• Qu’est-ce qui vous a motivés à faire grève ?
Abdel - C’est notre premier conflit dans cette usine récente, détachée de Peugeot il y a six ans. 500 salariés jeunes, dont 100 intérimaires, travaillent en 3/8. Le travail est pénible, pour un salaire minable, un peu plus de 1 000 euros. La grève a démarré dans la nuit du jeudi 29 au vendredi 30 mars, à la suite des négociations sur les salaires. La direction ne veut pas lâcher plus de 1,6 % d’augmentation. CGC, CFTC, CFDT, FO ont signé cet accord, contrairement à la CGT et à SUD. L’équipe de nuit, furieuse, décide d’arrêter le travail, rejointe par l’équipe du matin. Elle établit les revendications : 50 euros d’augmentation, primes à 100 euros, treizième mois.

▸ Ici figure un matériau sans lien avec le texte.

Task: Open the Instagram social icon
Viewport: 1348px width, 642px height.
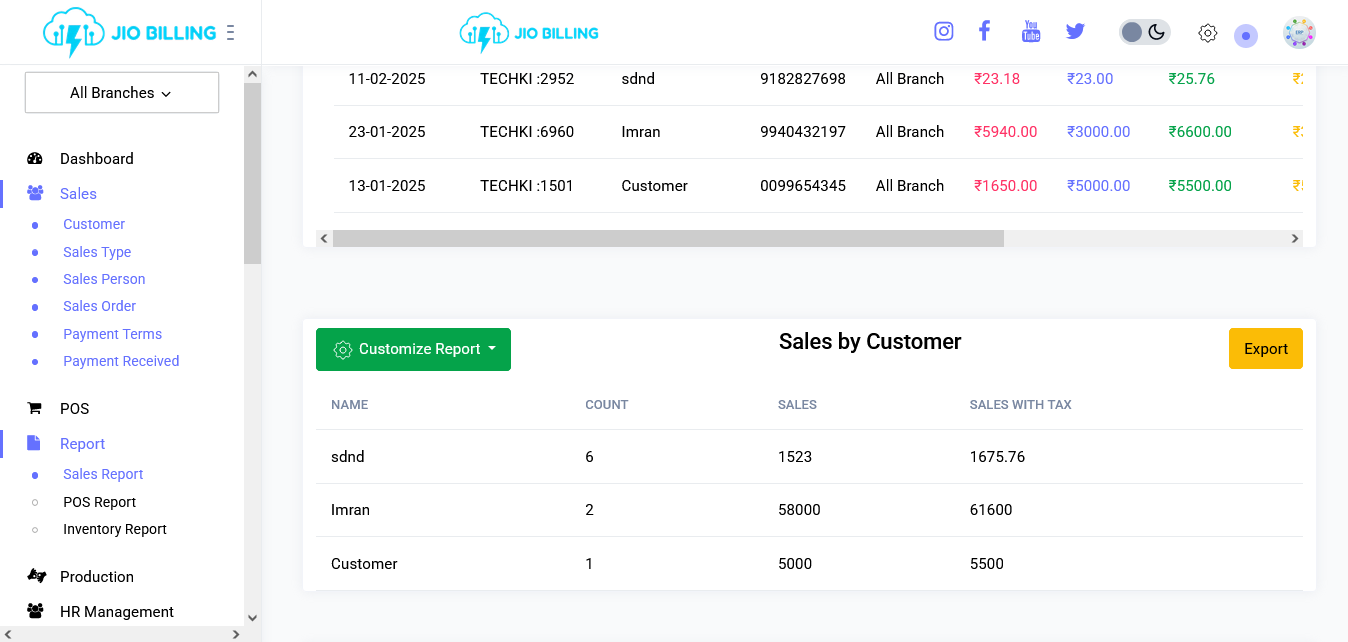Action: click(x=943, y=32)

• Comment a réagi la direction ?
Fabrice - Dès le premier jour, la direction s’est organisée : descente des directeurs de Nanterre, pressions de toute sorte auprès des salariés, discours sur l’illégalité de la grève, menaces, sanctions. La confiance règne parmi les grévistes, d’autant que nous avons eu la visite d’Olivier Besancenot.

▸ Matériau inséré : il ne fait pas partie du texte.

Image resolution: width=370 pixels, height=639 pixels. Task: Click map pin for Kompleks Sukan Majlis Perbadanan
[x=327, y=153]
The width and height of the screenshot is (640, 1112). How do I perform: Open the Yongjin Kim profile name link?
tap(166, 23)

Batoul - Lundi 2 avril, une véritable milice nous attend : vigiles imp-ressionnants, avec chiens policiers, menottes, gants de fer... Certains, à n’en pas douter, voulaient casser du gréviste. Ils nous ont cantonnés à l’extérieur de l’usine. On n’a pas eu d’autre choix que d’aller tous ensemble interpeller les travailleurs restés à l’intérieur. On n’avait pas imaginé l’accès de violence que notre décision entraînerait : les vigiles nous ont alors coincés dans les portes coulissantes pour nous empêcher d’entrer. L’un m’a pris pour cible et m’a donné un coup « bien placé » à la poitrine, j’en ai eu le souffle coupé. J’avais si mal que je ne pouvais me tenir debout, et on a dû m’emmener aux urgences. Diagnostic : traumatisme thoracique.

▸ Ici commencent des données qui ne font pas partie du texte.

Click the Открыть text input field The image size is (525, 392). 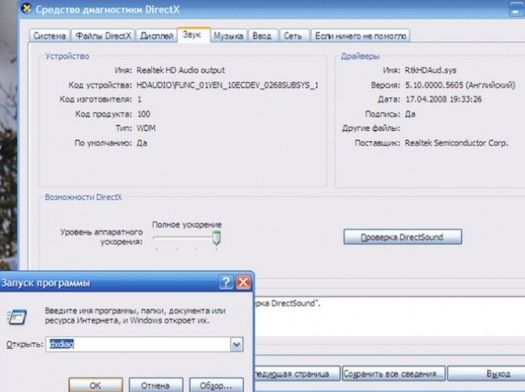(138, 344)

• À ce stade-là, qu’avez-vous fait ?
Fabrice - Les grévistes étaient en état de choc. Pour éviter de nous diviser entre ceux qui voulaient aller jusqu’au bout et les autres, nous avons décidé, majoritairement, de suspendre l’action, si la direction signait l’arrêt des sanctions prononcées et l’absence de toute poursuite. Ce qu’elle a fait ! Nous avons repris le travail, sans être démoralisés, mais avec la conscience que la partie va être rude.
• Y aura-t-il des suites ?
Abdel - La CGT a porté plainte pour entrave au droit de grève et coups et blessures. SUD va faire de même. Mais la direction, en dépit de l’accord de fin de conflit, semble vouloir poursuivre trois camarades qu’elle a dans le collimateur et, peut-être, Batoul. Elle ne lâche pas prise. Nous avons intérêt à rester unis face à un tel déploiement de haine. On a certainement dû lui faire très peur. Ce n’est que partie remise.